Christmas morning at the Stewart home was, for many years, almost the same routine. My younger brother and I would get up with the sunrise and then immediately wake up my even younger sister. Before we could tell time, we would go romping into my parent’s bedroom and jump all over the bed to wake them and tell them that Christmas morning had arrived. Once we could tell time, we were told that we had to wait until 7:00 before waking them, and so we would, “quietly” sit outside their closed bedroom door until the appointed hour, then charge into their room and romp all over the bed like we had in years previous. Of course, quiet is a relative term and there is only so quiet that elementary school age children can be.

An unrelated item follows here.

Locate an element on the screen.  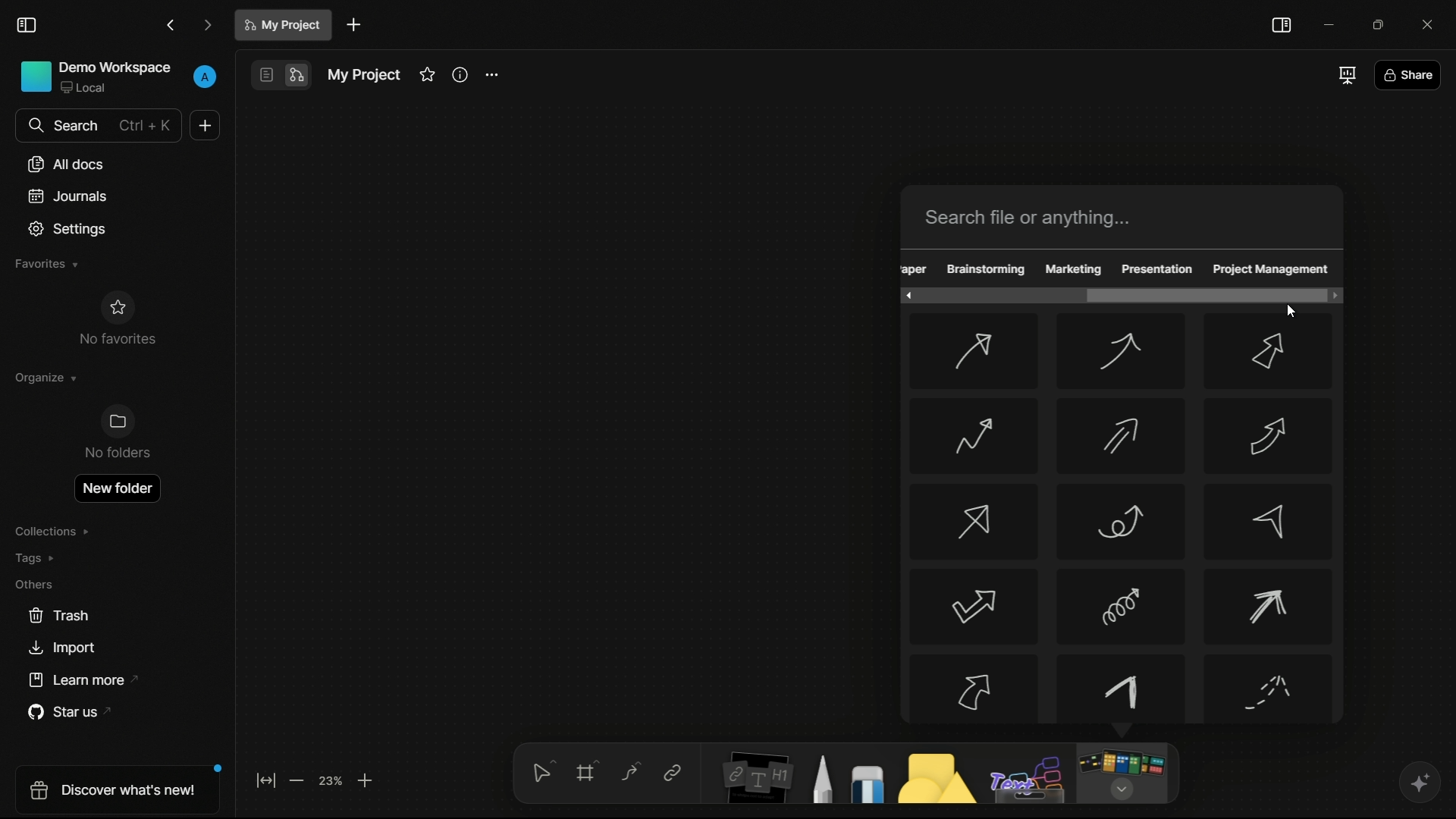
arrow-1 is located at coordinates (972, 352).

My mother would be the first to get up and she would go downstairs without us and start the coffee. As the smell of the brewing coffee would waft up to the second floor, we children would stand at the top of the stairs and call down to her, “Is it ready yet, is it time?”
Eventually Mom would cave, and, with a cup of coffee in hand for my father, she would call us down to the living room where stockings were hung over the fireplace, oversized presents from Santa were stacked below each stocking, and gifts from everyone other than Santa were piled under the tree. We would find a place in the living room to sit and mom would take down the stockings and pass them over to each of us and, in a somewhat measured manner, we would being to unwrap the trinkets in the stockings and the gifts that were below, waiting, as much as we could, for “turns”, rather than all at once in a frenzy of shredded wrapping paper and ribbon.
Once the Santa gifts were done, my mother would dole out, one at a time so that we could all see what the others were receiving, the bigger presents from under the tree. It was a measured unwrapping experience and respectful of everyone’s turn. The result of this practice was that it turned Christmas morning gift giving into a much longer and protracted experience than it otherwise would have been had we children been left to just tear into the presents at our own pace, and the joy of Christmas morning lasted that much longer.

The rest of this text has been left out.